So I graduated this weekend along with like 1,400 or more people. Things were good and pretty fun, but I’d have to say that the highlight of the weekend was being in Noam Chomsky’s presence. I have seen the man three days straight and each time was even more exciting than the last. Thrice I heard him speak: once at the graduate ceremony from afar, once at my own ceremony, and the third time today at UNESCO Palace in Beirut. The third I actually had the chance to speak with him on language, and I took full advantage of that opportunity. Before that, here are some more details:
The first speech he gave I couldn’t understand a thing he said on account of his voice being very soft and low, the sound system being low-tier and my being far away. Now for the second day: Chomsky’s speech was eloquent, if nothing entirely new. In it, he challenged the legitimacy of national borders by providing a very amusing anecdote of how he and his wife, when hiking in the Galilee region, accidentally ended up in southern Lebanon. He also went on to criticize U.S. and Israeli foreign policy, as he is wont to do. On the third day (today) he took questions regarding the current situation in Syria and Hezbollah’s involvement in it. I myself posed the question of the involvement of other players in the conflict (i.e., Turkey, K.S.A., Egypt, etc…/anyone besides the U.S. and Russia), to which he answered that it would be against their interest in intervening or having anyone intervene. The air was thick with dumb and redundant questions and I felt like sleeping at some point, but overall it was an interesting experience. Afterwards, I got to ask him whether or not culture had an influence on language acquisition, from which we briefly discussed to the Whorf-Sapir hypothesis. While he wasn’t able to give a certain and complete response to that question due to the lack of evidence supporting it, he still answered my question to the best of his abilities and was honest and generous in his response. In a nutshell, meeting Noam Chomsky was a huge honor and pleasure and I hope I somehow get to meet him again, hopefully for a one-on-one on language and such.

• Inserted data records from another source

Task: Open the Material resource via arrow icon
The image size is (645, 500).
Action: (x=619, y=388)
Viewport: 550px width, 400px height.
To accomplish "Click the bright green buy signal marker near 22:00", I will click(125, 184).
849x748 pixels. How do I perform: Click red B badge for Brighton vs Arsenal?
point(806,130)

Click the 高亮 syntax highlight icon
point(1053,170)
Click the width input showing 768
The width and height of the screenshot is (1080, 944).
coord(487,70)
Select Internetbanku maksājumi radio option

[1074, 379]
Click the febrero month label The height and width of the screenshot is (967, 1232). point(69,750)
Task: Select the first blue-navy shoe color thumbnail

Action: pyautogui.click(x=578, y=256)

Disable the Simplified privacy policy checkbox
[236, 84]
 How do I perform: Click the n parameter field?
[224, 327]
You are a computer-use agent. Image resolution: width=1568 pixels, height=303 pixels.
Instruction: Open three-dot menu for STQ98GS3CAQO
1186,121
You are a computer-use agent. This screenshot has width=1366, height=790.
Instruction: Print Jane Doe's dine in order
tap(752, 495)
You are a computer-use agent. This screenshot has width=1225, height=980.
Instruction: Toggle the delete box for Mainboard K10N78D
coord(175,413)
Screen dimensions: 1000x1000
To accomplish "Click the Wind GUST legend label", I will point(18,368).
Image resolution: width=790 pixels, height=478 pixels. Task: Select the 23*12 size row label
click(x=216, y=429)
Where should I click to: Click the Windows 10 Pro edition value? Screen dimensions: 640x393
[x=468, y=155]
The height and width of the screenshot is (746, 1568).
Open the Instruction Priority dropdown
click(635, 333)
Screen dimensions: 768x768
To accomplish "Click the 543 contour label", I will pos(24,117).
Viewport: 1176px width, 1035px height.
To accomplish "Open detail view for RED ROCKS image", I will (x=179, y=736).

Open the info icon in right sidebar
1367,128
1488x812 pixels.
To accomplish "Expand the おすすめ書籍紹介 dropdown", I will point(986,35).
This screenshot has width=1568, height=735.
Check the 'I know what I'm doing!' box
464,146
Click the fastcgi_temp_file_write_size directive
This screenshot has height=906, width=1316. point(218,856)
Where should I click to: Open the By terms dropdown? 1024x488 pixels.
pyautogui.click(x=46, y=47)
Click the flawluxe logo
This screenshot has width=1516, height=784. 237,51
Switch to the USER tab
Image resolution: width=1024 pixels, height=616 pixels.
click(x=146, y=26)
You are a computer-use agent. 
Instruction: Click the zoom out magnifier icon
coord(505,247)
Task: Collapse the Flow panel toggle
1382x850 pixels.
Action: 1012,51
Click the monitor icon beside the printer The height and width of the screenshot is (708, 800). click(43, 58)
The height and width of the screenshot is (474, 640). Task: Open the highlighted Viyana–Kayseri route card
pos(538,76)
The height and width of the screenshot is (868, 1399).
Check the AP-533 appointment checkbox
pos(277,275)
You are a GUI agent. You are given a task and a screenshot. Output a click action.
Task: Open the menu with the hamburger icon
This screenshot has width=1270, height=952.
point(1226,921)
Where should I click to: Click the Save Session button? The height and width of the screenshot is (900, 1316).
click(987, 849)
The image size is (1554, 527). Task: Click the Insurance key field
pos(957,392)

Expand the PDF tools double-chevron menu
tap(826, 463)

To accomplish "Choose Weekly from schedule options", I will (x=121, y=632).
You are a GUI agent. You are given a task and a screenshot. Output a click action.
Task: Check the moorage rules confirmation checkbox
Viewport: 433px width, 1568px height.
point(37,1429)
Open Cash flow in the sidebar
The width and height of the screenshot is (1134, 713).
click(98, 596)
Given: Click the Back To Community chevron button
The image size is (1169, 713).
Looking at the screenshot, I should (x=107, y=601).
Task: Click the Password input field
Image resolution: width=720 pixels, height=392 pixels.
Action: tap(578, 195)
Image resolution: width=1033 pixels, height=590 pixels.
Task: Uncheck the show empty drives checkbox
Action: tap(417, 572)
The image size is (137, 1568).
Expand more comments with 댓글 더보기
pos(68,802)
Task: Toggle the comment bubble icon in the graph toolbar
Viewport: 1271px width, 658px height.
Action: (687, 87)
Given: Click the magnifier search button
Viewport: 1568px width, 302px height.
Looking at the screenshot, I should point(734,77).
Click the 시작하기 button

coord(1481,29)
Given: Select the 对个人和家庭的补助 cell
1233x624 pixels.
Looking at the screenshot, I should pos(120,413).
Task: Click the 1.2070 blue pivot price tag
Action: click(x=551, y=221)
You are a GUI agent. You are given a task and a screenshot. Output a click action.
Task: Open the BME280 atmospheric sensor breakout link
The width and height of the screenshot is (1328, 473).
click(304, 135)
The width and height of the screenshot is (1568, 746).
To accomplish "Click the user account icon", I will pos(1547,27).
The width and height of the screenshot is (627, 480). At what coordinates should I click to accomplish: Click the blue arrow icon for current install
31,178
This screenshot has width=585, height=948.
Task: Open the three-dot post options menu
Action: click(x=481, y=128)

And now, for a sappy graduation speech that I decided to post here instead of on Facebook:
I came to AUB four years ago confused, naive, idealistic, and lost. I had no idea what I wanted to do, didn’t know how the world worked, and didn’t have many friends outside of my very small and exclusive circle of friends. Over time, that knowledge of the world grew with me, as did that circle of friends. It was in these four years I realized my calling in academia, science, and in music (even if just by extension). I grew and matured more in those four years than I did in the eleven years I’ve lived in Lebanon and any point of time before that. I am very grateful to have studied at AUB and to have spent that time with the people that I did, and to have had the experiences I had-for better or for worse. Without them, I wouldn’t be the person I am today but, to be crippled in the face of any challenge that will arise with the passage of time. There’s a very good chance I won’t see many of you again or for a very long time (if ever), but I will forever be grateful to have known those who of you who count, who have made this experience one of the best anybody could ask for. Thank you, one and all, and good luck in trampling whatever challenges lie ahead of you. Until we meet again.